В тот день 1937-го года мама с утра уехала на суточное дежурство в больницу. С ним остался отец, собирался поработать с бумагами, весело щелкал блестящей пряжкой на кожаном брюхе портфеля.
А потом за отцом пришли.
Арест и обыск были короткими и стремительными, отгромыхали сапогами по паркету, вывернули шкаф и трюмо, распотрошили комод, словно вспороли ему живот, и кишки чулок и ползунков вывалились на пол.
И уехали, забрав с собой отца.
А его бросили, одного, в пустой квартире на Тургеневской.
Ему было тогда восемь месяцев.
Он кричал сутки, от страха, голода, от мокрых ползунков, от жажды и потому, что не умел сказать по-другому. Соседи слышали его крик, весь день и всю ночь, но зайти в комнату так никто и не решился.
На следующее утро его, осипшего и обессиленного, в загаженной кроватке, нашла бабушка, мамина мама.
Он хорошо помнит её руки, мягкие и сильные, крепкие и добрые, рыхлые и нежные, такие разные и такие родные.
Он помнит, как эти руки подняли его над улицей и понесли, и передали другим рукам, а потом другим и другим, и ещё.
Это было позже, в 1941-ом.
Ему исполнилось четыре года.
Они в толпе еврейских переселенцев под бодрые немецкие марши идут по Тургеневской, куда-то в сторону Бабьего Яра. Его бабушка, мамина мама, держит его за руку, а в другой рукой она прижимает к животу подушечку, украшенную шелковыми розами и голубями. В подушечке аккуратно и бережно зашиты деньги, всеми сбережениями их семьи. Они едут на переселение, как говорит бабушка, как ей сказали на днях, как писали в газетах и листовках, а на новом месте деньги наверняка пригодятся, на первое время. Вокруг идут люди, тоже с детьми, с мешками и чемоданами, плотной толпой.
- Сара! Сара! Ну, куда ты с ним, на новое место?! Ну, куда? – кричит от тротуара его другая бабушка, папина мама, после потери сына высохшая и будто заострившаяся со всех сторон. – Не надо, Сарочка! Я тебя умоляю! Ну, устроишься там, обживешься, и я тебе его немедленно привезу! Сара!
- Сара! Ну, подумай, ведь на новом месте! Самой тяжело! А с ним еще тяжелее! Сара!
И бабушка вдруг решается.
Она поднимает его над собой на своих крепких и добрых руках, и передает другим рукам, тоже крепким и тоже добрым, а те передают его другим рукам, и он плывет над улицей, над толпой евреев, идущих на переселение в сторону Бабьего Яра, и доплывает так до своей бабушки, папиной мамы, и ревет от неожиданного расставания и встречи.

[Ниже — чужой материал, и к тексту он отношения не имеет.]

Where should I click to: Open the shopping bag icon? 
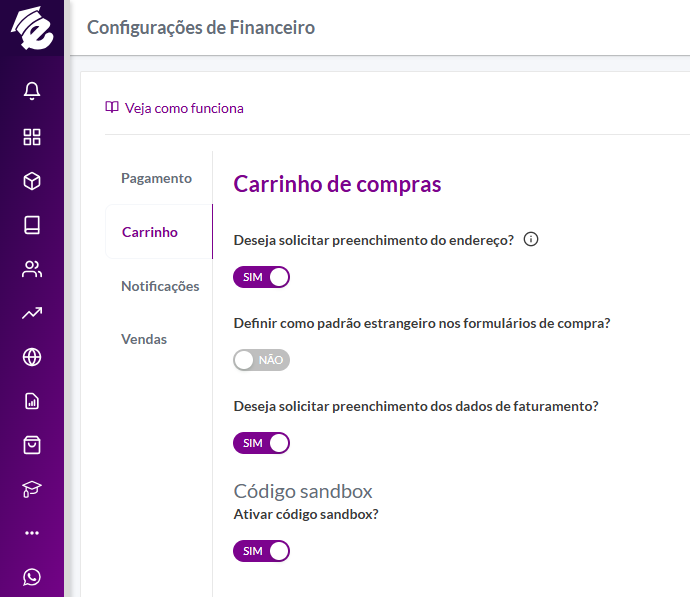point(32,445)
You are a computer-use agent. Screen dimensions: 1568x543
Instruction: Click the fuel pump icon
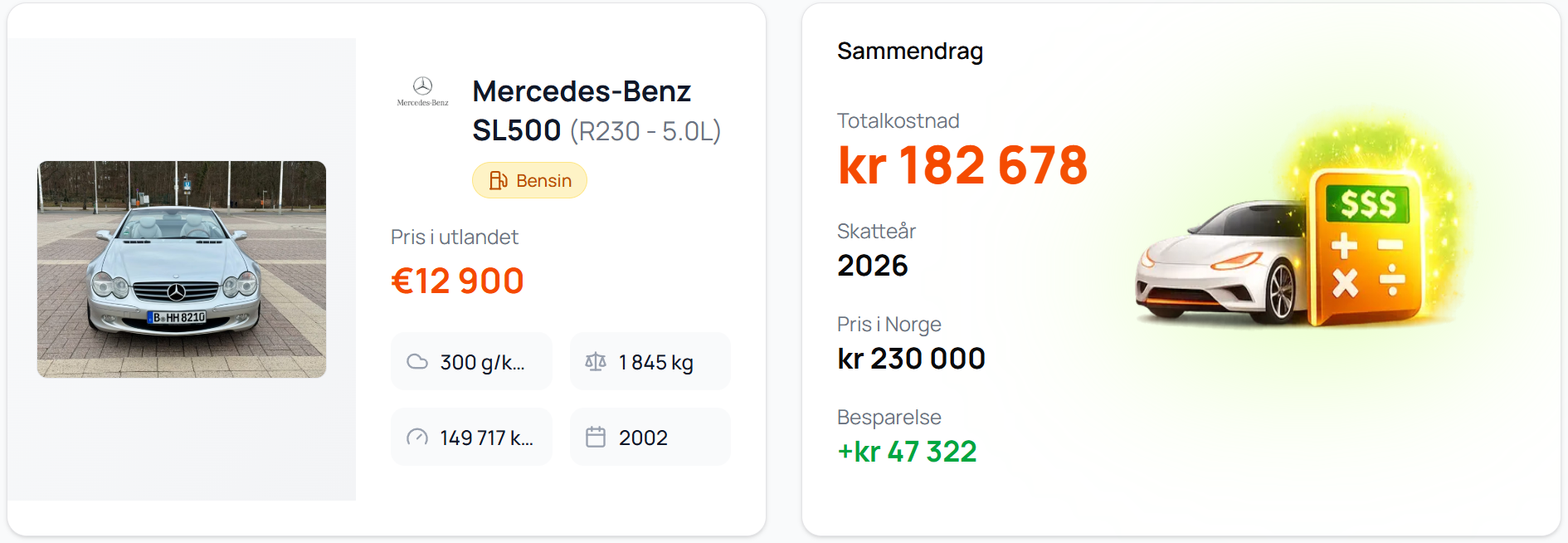pyautogui.click(x=498, y=180)
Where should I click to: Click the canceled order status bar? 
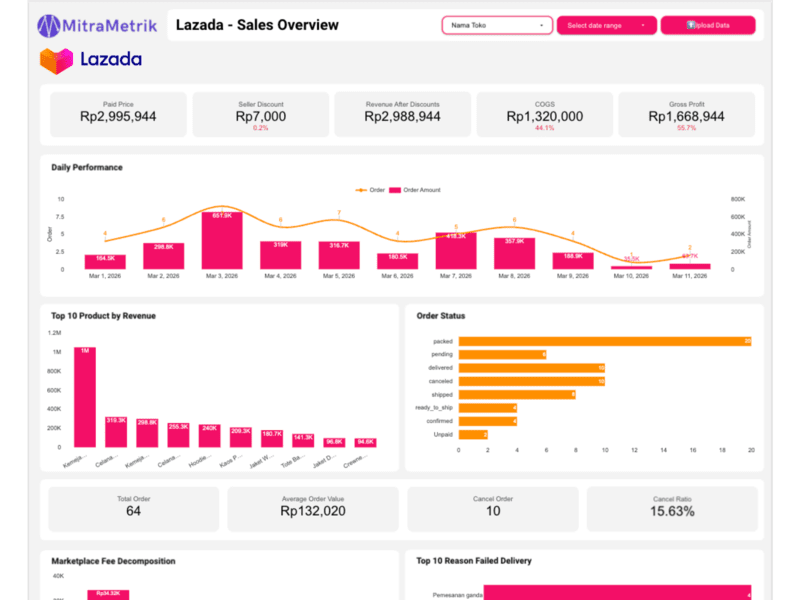(x=531, y=381)
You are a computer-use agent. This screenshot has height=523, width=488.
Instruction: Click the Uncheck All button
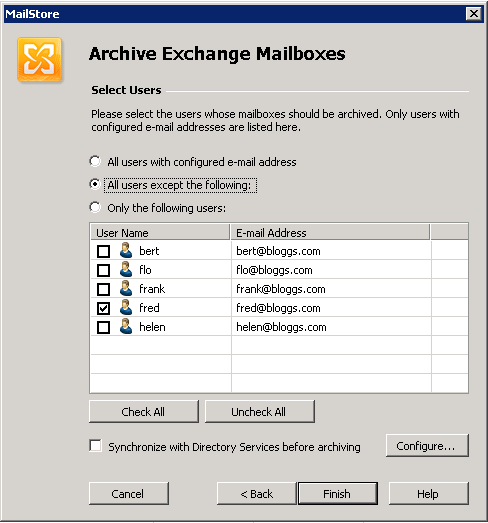(x=260, y=412)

А потом два года они прятались по подвалам.
И он всю жизнь так и будет говорить:
- Это моя мама, которая бабушка…
Он живет в Киеве, он ученый, профессор, преподаватель и прочее.
Он много ездит по миру.
И когда у него спрашивают про то, действительно ли в Киеве хунта и фашисты, он отвечает, что да, действительно видел в Киеве фашистов, лично сам, сначала в 37-м, а потом в 41-м, и вспоминает эту историю из своего детства.